Some readers may object, at this point, to the notion that a
UML model constrains APIs when it is implemented.  To me, it
is obvious that UML models have the effect of constraining
APIs to information sets, even though UML models ordinarily
leave many decisions in the hands of implementers.  At the
very least, UML models identify object types and
relationships between object types.  It would be strange if
implementations of UML models did not preserve, at least to
some significant extent, these object types and their
interrelationships.  If not, why have a UML model at all?
What purpose would it serve?

Once we recognize that 

(a) an object-oriented API constraint model and

(b) a syntax constraint model 

each describe an interface (if we define the word
"interface" broadly enough) to some information set, it
becomes possible, at last, to see that DTDs, for example,
are not necessarily more or less abstract than, for example,
UML models.  Instead, we see that they are both dependent on
a higher set of abstractions, and that the two formalisms
must be used in ways that respond to utterly different
requirements.

The engineering and usability requirements of interchange
syntaxes include non-redundancy, parsimony of data,
maintainability, and implementation independence.

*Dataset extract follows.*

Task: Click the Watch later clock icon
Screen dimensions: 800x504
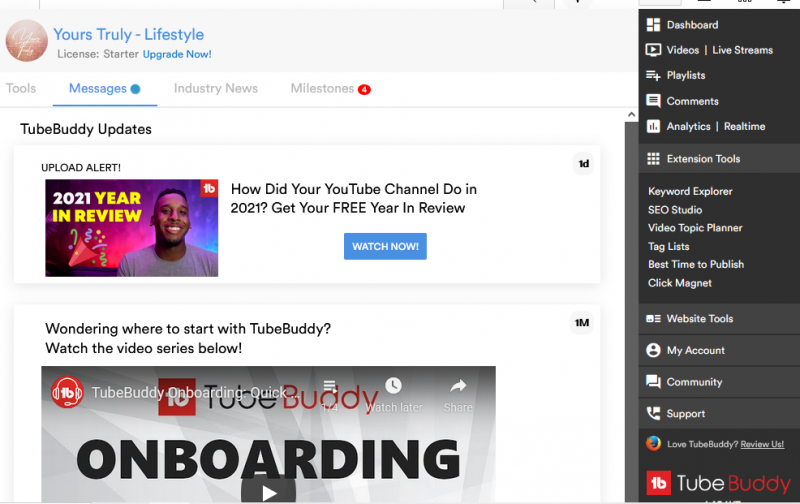Action: point(393,387)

The engineering and usability requirements of APIs include
convenience of (random) access, and the explicit exposure of
properties that are needed by all applications of a given
information set.

(Some of these properties, such as the total cost of all
items being ordered in a purchase order, may not be explicit
in the interchange syntax, because such information is
expected to be derived by the receiving system in any case,
and because its very redundancy would offer an opportunity
for intra-message inconsistency to occur.  As for topic
maps, there are several vital properties, such as the
namespaces within which topics have their names, that are
not explicit in topic map documents.  These properties
should be exposed by topic map processing software that
implements the corresponding semantic algorithms set forth
in natural language in the text of the XTM Specification.)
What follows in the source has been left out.